Improved recognition of Echinococcus granulosus protoscoleces using visual saliency and scale-invariant features

Zhuang Li; Guodong Lü; Xiaoyi Lü

doi:10.3788/COL201917.041703

Abstract

Echinococcosis—a parasitic disease caused by Echinococcus granulosus or Echinococcus multilocularis larvae—occurs in many regions in the world. This disease can pose a serious threat to public health and thus requires a convenient and cost-effective method for early detection. So, we developed a novel method based on visual saliency and scale-invariant features that detects the tapeworm parasites. This method improves upon existing bottom-up computational saliency models by introducing a visual attention mechanism. The results indicated that the proposed method offers a higher level of both accuracy and computational efficiency when detecting Echinococcus granulosus protoscoleces, which in turn could improve early detection of echinococcosis.

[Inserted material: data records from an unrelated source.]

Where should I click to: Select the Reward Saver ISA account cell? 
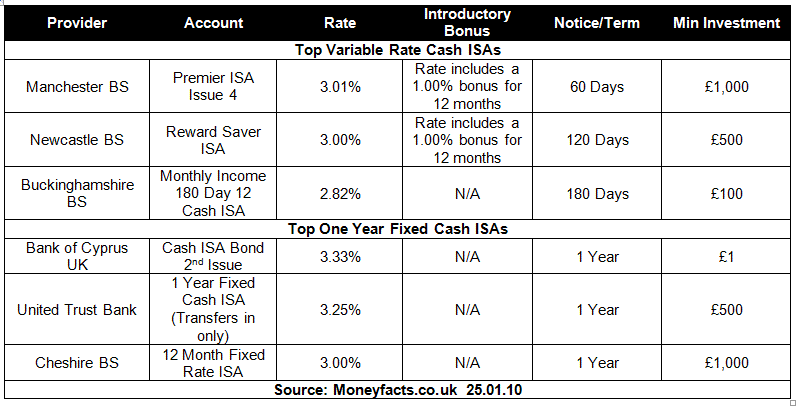click(x=213, y=140)
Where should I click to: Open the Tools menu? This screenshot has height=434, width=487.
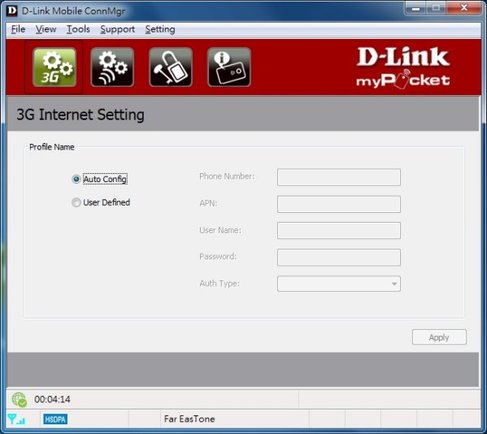(78, 29)
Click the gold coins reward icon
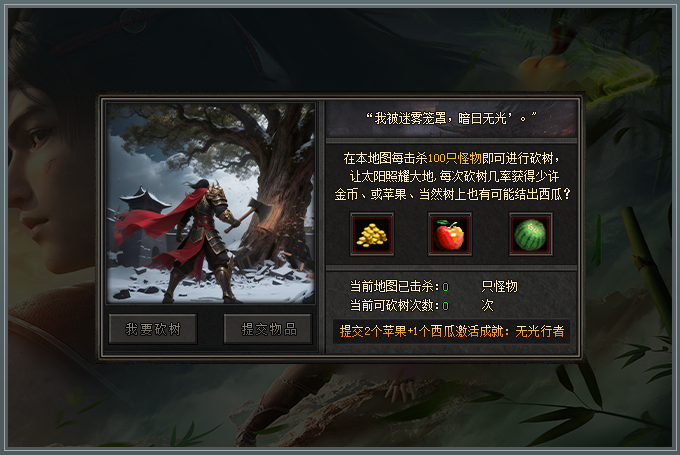Screen dimensions: 680x455 [372, 234]
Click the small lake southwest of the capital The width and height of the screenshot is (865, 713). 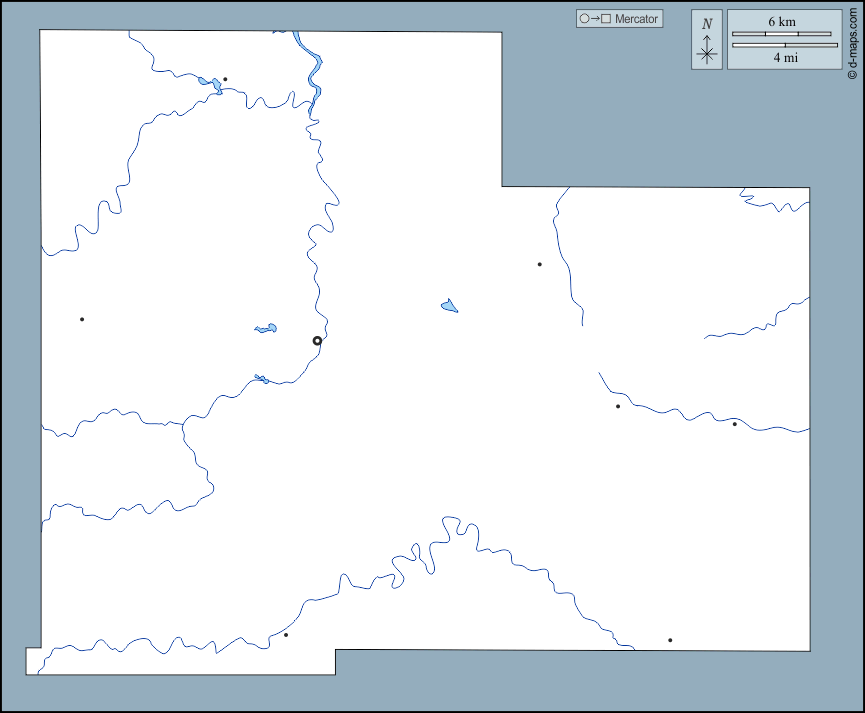(x=260, y=378)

Echinococcosis is a serious parasitic disease caused by Echinococcus granulosus or Echinococcus multilocularis larvae that affects the health of people and animals. This disease is especially common in pastoral areas^[1]. China, including the Xinjiang Uygur Autonomous Region, has a high incidence of echinococcosis, and select areas exhibit a persistent high prevalence trend^[2,3]. Effective prevention and control of echinococcosis requires an expedited confirmation of drug efficacy; however, existing drug evaluations and use rationales require further improvement. Accurate in vitro recognition of the tapeworm’s larval protoscoleces or hydatids and assessment of their survival status (living or nonliving) is important while evaluating the efficacy of new drugs.

Eosin exclusion is a common method for detecting the viability of protoscoleces in vitro. This method is simple, economical, and rapid to apply and has been widely used in the development of new drugs to treat hydatid diseases of the liver^[4–6]. Eosin exclusion uses an eosin staining solution or dyestuff to distinguish living and nonliving cells in a membrane. The nonliving cells are readily permeated and stained by the dyestuff, while the living cells resist dye penetration. By using a microscope to examine dynamic and still images of the membrane following this procedure, the survival status of the larvae can be strictly monitored through human observation.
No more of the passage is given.